I think the pendulum will swing back at some point. People are going to want to hear more humanity. They gravitate to something slightly out of time or out of tune which gives the music authenticity. Like taking a breath – we all do not inhale and exhale at the same rate. Our hearts do not beat at the same rate! I believe that there is an analogy there for music as well.

At present, we are in the perfection stage. There is beauty to that too. I don’t put it down. There’s not much about music that I do not like. Millions of love this type of music, and I acknowledge it. Who am I to say? There are a lot of cool things to think about. Especially in electronic music that was coming out in the 80s and 90s – artists such as Prodigy, Fat Boy Slim.

DCG: Yes, it was very experimental. 

BS: I loved that right away. There was a Stacey Q song ‘Love of Hearts’ with the coolest synth bass part. I remember sitting down and my challenge to myself was to work that out on a bass guitar. I tried to play it as rock solid as the programmed track. Sometimes it’s good to go with ‘man vs. machine!’ and try to match up to that studio perfection. And that goes for any musician, not just a bass player. You have to push yourself in different directions. When you find one door, open it up! It leads to another world… 

DCG: The older we get the more we appreciate things, and even in new music -which may not speak to us per se – there is something to be learned. For example, Justin Timberlake commented that he commences the songwriting process with beats as opposed to traditional chord changes and melodies – which is how our generation hears music. 

BS: This is true. And when I was young, I remember the older generation saying ‘What is this Jimi Hendrix stuff you’re listening to, it’s not music!’ 

And now I see a lot of young folks at our shows – especially Winery Dogs and Sons of Apollo – so there is somewhat of a generational hand-off going on today. 

My mom was big into the standard singers of her era; Frank Sinatra, Tony Bennett, Mel Torme, Ella Fitzgerald, Bobby Darin, and similar artists. I am big into Sinatra!

DCG: What is your favorite Sinatra record?

BS: That would be Live at The Sands! Of course!

DCG: Mine is Frank Sinatra Sings for Only The Lonely. 

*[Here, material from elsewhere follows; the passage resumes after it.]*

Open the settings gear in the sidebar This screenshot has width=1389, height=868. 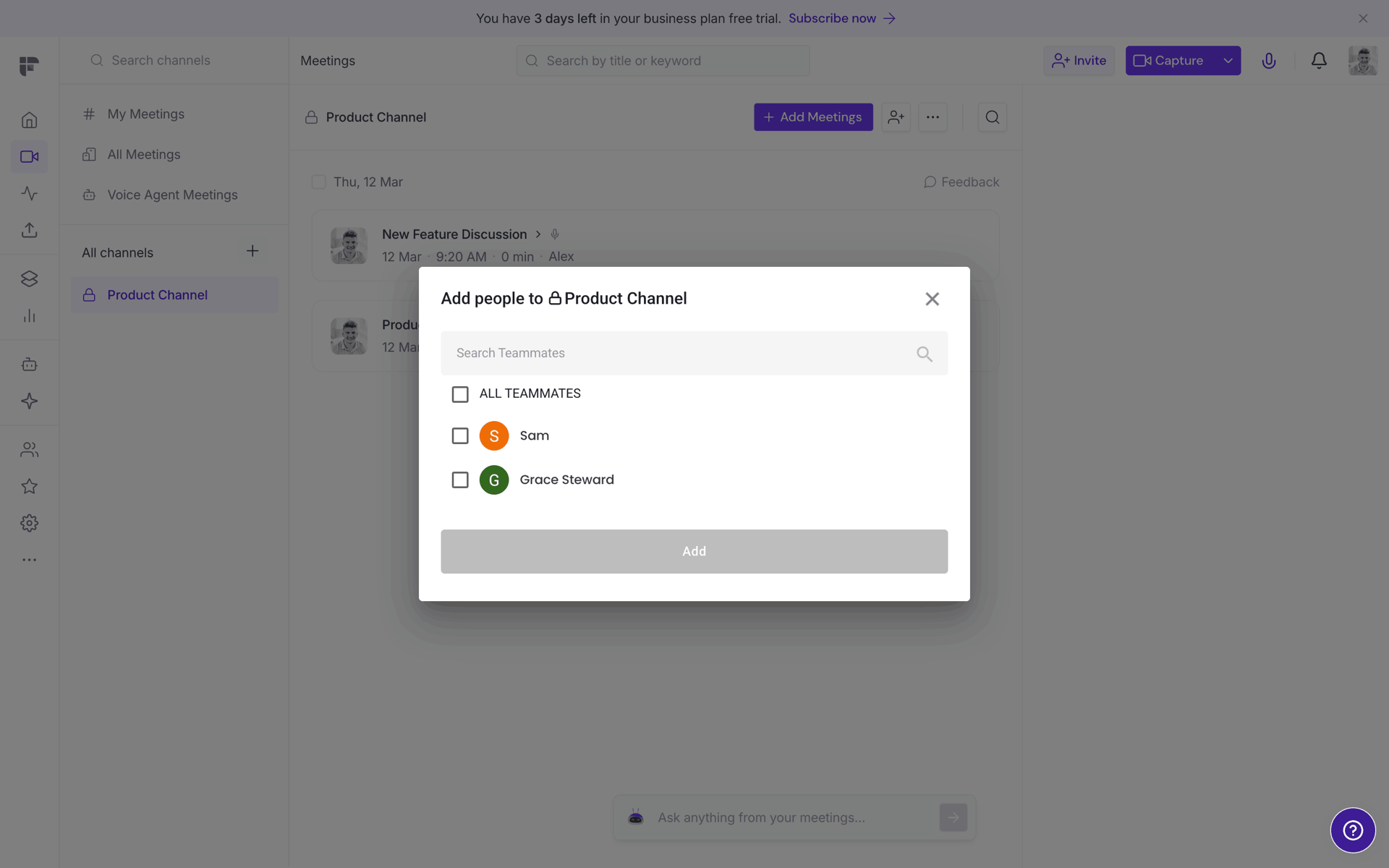pyautogui.click(x=29, y=523)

BS: That’s a good one! Live at The Sands is a compilation of five shows. It is a collection of the best parts of five nights…

DCG: Quincy Jones did the arrangements! 

BS: Right! I found recordings of all the other shows! That’s the nature of my collection. I always search out the impossible. I also have the rehearsals for Jimi’s Band of Gypsys before they ever performed. It’s amazing to hear different versions of those songs. 

Getting back to your comment on the components of music from this generation to the previous ones– I think it’s harder to go from the standard verse-chorus-bridge to a flat beat and vocalizations without any real pitch. That is a big jump. 

Yesterday I was discussing the chord changes in Beatles songs with a colleague of mine. For me, the greatest song ever written is The Beatles ‘If I Fell.’ How elaborate they were. I remember learning Everly Brothers songs on guitar and then the Beatles came out and it changed everything. I recall thinking ‘How does this even work?’ That was a jump back then, now what is happening is an even bigger jump because there were still harmonic relations between new and older music. 

But that does not mean that the new way of doing things for some artists cannot be crossed over.  Again, I appreciated a lot of new stuff. The computer-generated stuff, I’m not crazy about it because many of my friends are musicians and I like to hear them playing instead of programming. Yet there is a real beauty to electronic music. 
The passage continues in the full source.